Request: Copy the records below line for line, changing nothing.

## Start Data for processing

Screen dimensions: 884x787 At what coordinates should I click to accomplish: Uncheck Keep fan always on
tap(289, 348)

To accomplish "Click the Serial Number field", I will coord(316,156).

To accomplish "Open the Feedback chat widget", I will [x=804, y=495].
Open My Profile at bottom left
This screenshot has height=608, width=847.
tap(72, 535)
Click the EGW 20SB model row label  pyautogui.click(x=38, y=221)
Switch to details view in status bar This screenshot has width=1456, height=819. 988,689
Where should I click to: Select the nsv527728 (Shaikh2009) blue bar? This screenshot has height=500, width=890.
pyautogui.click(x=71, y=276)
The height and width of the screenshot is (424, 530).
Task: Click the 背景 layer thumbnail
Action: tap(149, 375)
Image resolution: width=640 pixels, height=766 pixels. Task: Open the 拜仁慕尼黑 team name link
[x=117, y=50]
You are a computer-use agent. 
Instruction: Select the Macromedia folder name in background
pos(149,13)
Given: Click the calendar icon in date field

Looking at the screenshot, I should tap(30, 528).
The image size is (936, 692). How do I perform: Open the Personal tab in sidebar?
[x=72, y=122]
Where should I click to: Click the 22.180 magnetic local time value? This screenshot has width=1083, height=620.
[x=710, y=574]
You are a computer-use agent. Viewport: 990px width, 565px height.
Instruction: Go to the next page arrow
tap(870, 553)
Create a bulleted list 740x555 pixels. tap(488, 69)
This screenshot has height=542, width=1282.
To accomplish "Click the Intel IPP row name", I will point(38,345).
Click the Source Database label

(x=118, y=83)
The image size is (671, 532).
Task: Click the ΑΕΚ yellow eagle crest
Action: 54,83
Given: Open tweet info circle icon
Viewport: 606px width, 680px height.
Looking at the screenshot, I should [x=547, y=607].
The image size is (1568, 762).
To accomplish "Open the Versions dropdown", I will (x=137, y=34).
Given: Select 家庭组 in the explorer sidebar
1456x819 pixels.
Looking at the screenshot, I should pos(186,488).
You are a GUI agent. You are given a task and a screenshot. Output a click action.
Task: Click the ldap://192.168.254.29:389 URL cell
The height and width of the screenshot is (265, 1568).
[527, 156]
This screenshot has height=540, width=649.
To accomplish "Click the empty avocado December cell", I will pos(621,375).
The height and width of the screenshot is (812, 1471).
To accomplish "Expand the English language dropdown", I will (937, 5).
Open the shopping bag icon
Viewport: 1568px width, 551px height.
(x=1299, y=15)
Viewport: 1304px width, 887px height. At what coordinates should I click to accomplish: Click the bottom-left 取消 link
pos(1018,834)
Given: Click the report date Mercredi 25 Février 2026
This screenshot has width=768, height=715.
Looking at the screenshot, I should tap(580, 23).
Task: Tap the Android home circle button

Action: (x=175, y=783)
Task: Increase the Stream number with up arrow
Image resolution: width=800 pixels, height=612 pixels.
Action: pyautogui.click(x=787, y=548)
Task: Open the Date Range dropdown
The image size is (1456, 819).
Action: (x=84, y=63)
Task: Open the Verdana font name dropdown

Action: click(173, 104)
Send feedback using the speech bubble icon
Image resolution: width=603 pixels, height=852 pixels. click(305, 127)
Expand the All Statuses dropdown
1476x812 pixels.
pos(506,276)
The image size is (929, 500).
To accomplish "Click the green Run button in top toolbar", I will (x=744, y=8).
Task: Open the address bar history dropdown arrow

## End Data for processing

Written answer:
Screen dimensions: 884x787 At what coordinates should I click to accomplish: Uncheck Keep fan always on
tap(289, 348)

To accomplish "Click the Serial Number field", I will coord(316,156).

To accomplish "Open the Feedback chat widget", I will [x=804, y=495].
Open My Profile at bottom left
This screenshot has height=608, width=847.
tap(72, 535)
Click the EGW 20SB model row label  pyautogui.click(x=38, y=221)
Switch to details view in status bar This screenshot has width=1456, height=819. 988,689
Where should I click to: Select the nsv527728 (Shaikh2009) blue bar? This screenshot has height=500, width=890.
pyautogui.click(x=71, y=276)
The height and width of the screenshot is (424, 530).
Task: Click the 背景 layer thumbnail
Action: tap(149, 375)
Image resolution: width=640 pixels, height=766 pixels. Task: Open the 拜仁慕尼黑 team name link
[x=117, y=50]
You are a computer-use agent. 
Instruction: Select the Macromedia folder name in background
pos(149,13)
Given: Click the calendar icon in date field

Looking at the screenshot, I should tap(30, 528).
The image size is (936, 692). How do I perform: Open the Personal tab in sidebar?
[x=72, y=122]
Where should I click to: Click the 22.180 magnetic local time value? This screenshot has width=1083, height=620.
[x=710, y=574]
You are a computer-use agent. Viewport: 990px width, 565px height.
Instruction: Go to the next page arrow
tap(870, 553)
Create a bulleted list 740x555 pixels. tap(488, 69)
This screenshot has height=542, width=1282.
To accomplish "Click the Intel IPP row name", I will point(38,345).
Click the Source Database label

(x=118, y=83)
The image size is (671, 532).
Task: Click the ΑΕΚ yellow eagle crest
Action: 54,83
Given: Open tweet info circle icon
Viewport: 606px width, 680px height.
Looking at the screenshot, I should [x=547, y=607].
The image size is (1568, 762).
To accomplish "Open the Versions dropdown", I will (x=137, y=34).
Given: Select 家庭组 in the explorer sidebar
1456x819 pixels.
Looking at the screenshot, I should pos(186,488).
You are a GUI agent. You are given a task and a screenshot. Output a click action.
Task: Click the ldap://192.168.254.29:389 URL cell
The height and width of the screenshot is (265, 1568).
[527, 156]
This screenshot has height=540, width=649.
To accomplish "Click the empty avocado December cell", I will pos(621,375).
The height and width of the screenshot is (812, 1471).
To accomplish "Expand the English language dropdown", I will (937, 5).
Open the shopping bag icon
Viewport: 1568px width, 551px height.
(x=1299, y=15)
Viewport: 1304px width, 887px height. At what coordinates should I click to accomplish: Click the bottom-left 取消 link
pos(1018,834)
Given: Click the report date Mercredi 25 Février 2026
This screenshot has width=768, height=715.
Looking at the screenshot, I should tap(580, 23).
Task: Tap the Android home circle button

Action: (x=175, y=783)
Task: Increase the Stream number with up arrow
Image resolution: width=800 pixels, height=612 pixels.
Action: pyautogui.click(x=787, y=548)
Task: Open the Date Range dropdown
The image size is (1456, 819).
Action: (x=84, y=63)
Task: Open the Verdana font name dropdown

Action: click(173, 104)
Send feedback using the speech bubble icon
Image resolution: width=603 pixels, height=852 pixels. click(305, 127)
Expand the All Statuses dropdown
1476x812 pixels.
pos(506,276)
The image size is (929, 500).
To accomplish "Click the green Run button in top toolbar", I will (x=744, y=8).
Task: Open the address bar history dropdown arrow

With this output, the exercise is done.